The Boys – Amazon Original Review

The Boys – Amazon Original Review

If you haven’t been living under a rock the past few months, you’ve likely seen an ad on the internet/YouTube/Reddit for Amazon Original adaptation, The Boys. So I know I don’t normally touch on western comics or live action, but I’m a huge fan of Garth Ennis and showrunner Erik Kripke and I ate through most of Preacher before the show aired. Same for the Watchmen movie and I’m looking forward to that too, especially with all the HBO hype (I’ve effectively wiped GoT S8 from my mind so all is well). But today, I’m here to talk about The Boys, but in this case, it’s the Amazon show that aired. I’ll be discussing the comic later and limiting the spoilers for that here but be prepared, this is both a very NSFW comic, show, and review. With that caveat and warning, let’s go spank some supes.

The boys in this iteration, are less the CIA deniable asset they are in the comics and more a rogue asset that is lightly accepted by the federal government. My main points here are gonna kinda hype up the things I like about this adaptation, followed by a more spoiler filled discussion of the things I really liked, to be followed in another article this week about the original comic itself. So let’s get to brass tacks, who are “The Boys?”

The crew is comprised much like the BAYOG crew, in that we have a token black guy and insane murderous Asian woman. Jokes aside, you have the Cockney accented leader of The Boys, William “Billy” Butcher, the unassuming and timid Hughie Campbell, Mother’s Milk or M.M., the straight man of seriousness against the insane backdrop of the rest of the group, The Frenchman  A.K.A. “Frenchie,” the team demolitions and firepower expert, and finally, the mute murder machine, Female of The Species.

In the source material, the name of the group was derived by Butcher in regards to the group of people (The Boys) you send down to teach someone a lesson. The origin of the name as well as a vast majority of the comic’s world building is actually left out. Other aspects are changed ranging from minor (like Vought Executive Stillwell and Colonel Mallory being women) to rather major, such as the fact in this version, The Boys (barring the Female) have NO superpowers. So the source of superpowers is derived from a chemical made by Vought, the major company in charge of running and managing superheroes called Compound V. While this is slightly known in the comics, it is a trade secret in the show adaptation, with no international supes in circulation. This makes the live action Boys considerably more killable than their comic iterations. Regardless of this, the Boys go about being general badasses and combating the very corrupt and morally defunct superheroes and their corporate backers armed with no government support, no super powers, and nothing but their brains, some heart, and guts.

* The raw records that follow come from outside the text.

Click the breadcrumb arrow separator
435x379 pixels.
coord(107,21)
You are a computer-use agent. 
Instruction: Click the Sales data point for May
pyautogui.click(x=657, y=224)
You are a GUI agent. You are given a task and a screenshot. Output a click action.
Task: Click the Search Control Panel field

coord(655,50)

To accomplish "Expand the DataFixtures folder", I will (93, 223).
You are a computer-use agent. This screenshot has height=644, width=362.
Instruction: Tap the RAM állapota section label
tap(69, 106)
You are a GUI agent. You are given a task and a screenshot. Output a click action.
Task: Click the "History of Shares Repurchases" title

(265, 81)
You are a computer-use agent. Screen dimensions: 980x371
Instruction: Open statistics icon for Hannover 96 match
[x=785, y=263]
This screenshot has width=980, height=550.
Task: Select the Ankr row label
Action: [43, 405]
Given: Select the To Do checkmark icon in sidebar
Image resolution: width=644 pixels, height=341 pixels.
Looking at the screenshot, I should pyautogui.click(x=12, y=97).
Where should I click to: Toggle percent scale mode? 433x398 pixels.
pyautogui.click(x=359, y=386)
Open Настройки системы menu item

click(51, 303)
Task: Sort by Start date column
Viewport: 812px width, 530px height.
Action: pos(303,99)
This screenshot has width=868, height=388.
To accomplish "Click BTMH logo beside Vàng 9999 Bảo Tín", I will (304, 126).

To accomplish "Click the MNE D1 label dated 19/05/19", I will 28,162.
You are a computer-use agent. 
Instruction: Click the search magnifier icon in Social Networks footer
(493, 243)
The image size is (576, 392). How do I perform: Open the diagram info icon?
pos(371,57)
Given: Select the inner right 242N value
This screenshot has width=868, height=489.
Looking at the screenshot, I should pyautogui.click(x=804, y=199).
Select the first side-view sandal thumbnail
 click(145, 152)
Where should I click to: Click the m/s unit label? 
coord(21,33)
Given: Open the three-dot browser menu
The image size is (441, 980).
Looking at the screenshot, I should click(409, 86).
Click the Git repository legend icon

Speaking of which, before I go into the spoilerly summary of Season 1 (Read: They did a great job setting up for S2) a warning. This show and the source material were a hotbed of controversial topics including rape, murder, torture, and lots and lots of generally inappropriate things. You have been warned, and now we begin.

The first couple of episodes is very much in line with the comics, with Hughie’s girlfriend splattered by the reckless and young super hero, A-Train. When I say splattered, imagine someone being hit by a bullet the size of a person and exploding like a water balloon full of meat. He is then offered the corporate BS by Vought and after walking like a dead man, he is approached by Billy Butcher. After a bit of recruitment, he is then tracked by Translucent, a nigh invincible and invisible member of The Seven, the world’s greatest superhero group. After dealing with him in a surprisingly efficient manner, we meet Frenchie who gets roped up in order to deal with the Translucent issue. The entire time we also see Starlight, the new recruit for The Seven as she is sexually assaulted not by half of The Seven, but only by The Deep.

In time, we see the depravity that the Supes indulge in and the formation of the team, with the strangest twist being that Female is found not just a part of the team. That scene was personally one of my favorites with hilarious and gruesome fighting. One of the biggest things we catch is that 9/11 never happened, which was a change from the comics where the botched rescue op by the Seven led to the destruction of the Brooklyn Bridge. Instead it is used, in concert with the creation of terrorist Supes to justify putting Vought and superheroes in the military. One of my favorite cameos being Jim Beaver playing “Secretary of Defense, ROBERT SINGER” so I like to think in this AU, Bobby destroyed demons so well he became SoD.

The ending however was brilliantly done with a bang and a boom, but setting up for a season 2 and a grand time either showing the events before (with lamplighter, Mallory, and the original Boys) or after this season being very viable. I’ll likely get into a more detailed summary of the show as I compare the comics and describe where in the comics the show got to, but hopefully you’ll give either the comic, the show, or both a shot and enjoy this violent and fun NSFW literally anti-superhero story.